Ode ao gore!
O remake de A morte do demônio (Evil dead, EUA 2013) não é
um filme para quem tem “nojinho”. Dito isso, a produção dirigida por Fede
Alvarez deve agradar ao público que vê no terror hardcore a grande manifestação
do gênero. Se essa versão perde no humor, na comparação com o filme original,
ganha na tensão crescente injetada por Alvarez na trama. O roteiro, que teve
supervisão de Diablo Cody, apresenta preocupações incomuns para o gênero como
justificar a presença de um grupo de jovens em uma cabana isolada no meio da
floresta. O roteiro, no entanto, falha na pretensão nítida de
relacionar a possessão demoníaca ao ônus de uma intervenção em viciados em drogas. Não se trata
de uma comparação efetiva, mas de uma insinuação mal dosada que acaba
empobrecendo o que poderia ser apenas um destacado mérito.

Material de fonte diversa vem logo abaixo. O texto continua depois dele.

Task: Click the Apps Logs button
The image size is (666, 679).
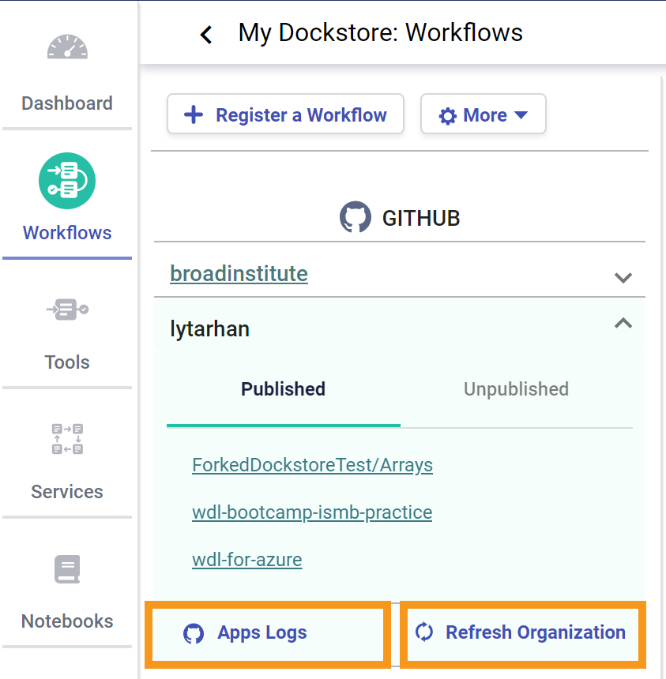Action: (267, 632)
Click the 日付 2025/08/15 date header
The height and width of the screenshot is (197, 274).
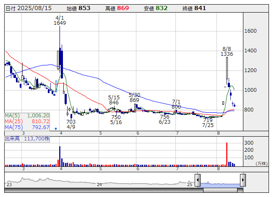[29, 8]
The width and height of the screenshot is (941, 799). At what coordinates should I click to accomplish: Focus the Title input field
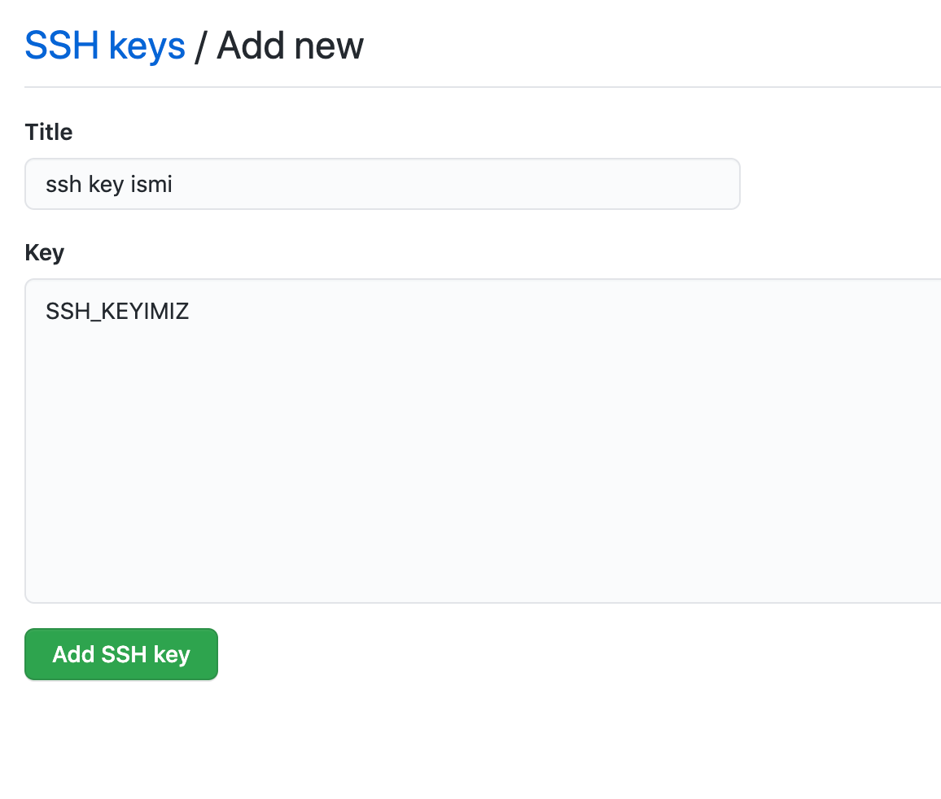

Sem búúú: o buraco em A morte do demônio é mais embaixo
Se há esse “porém”, A morte do demônio não economiza no
sangue e nas mutilações, constituindo-se como uma ode ao gore. O aspecto trash,
essência da trilogia original, parecia não fazer parte do pacote até a meia
hora final, quando a tensão é tamanha que a realização, com a audiência já
fisgada, manda ver no absurdo. No entanto, Alvarez não faz essa transição de
maneira sofisticada – o que também compromete o final do filme. Uma vez que o
público que desconhece o material original e vinha acompanhando um terror sem
concessões ao risível – à parte a bem sacada (que vem do original) cena do
estupro de uma das mulheres por uma árvore – pode não reagir bem à mudança de
tom que caracteriza o desfecho do filme.
Esse ruído não depõe contra o talento de Alvarez, que merece
um impulso em Hollywood, mas diminui sensivelmente a qualidade do
entretenimento que A morte do demônio objetiva ser.
Como remake funciona tanto por preservar o espírito do
original como por ser reverente a ele, mas como produto de seu espaço tempo se
apequena ante produções que tem o original como referência. Um paradoxo que
somente por existir tira o brilho do filme.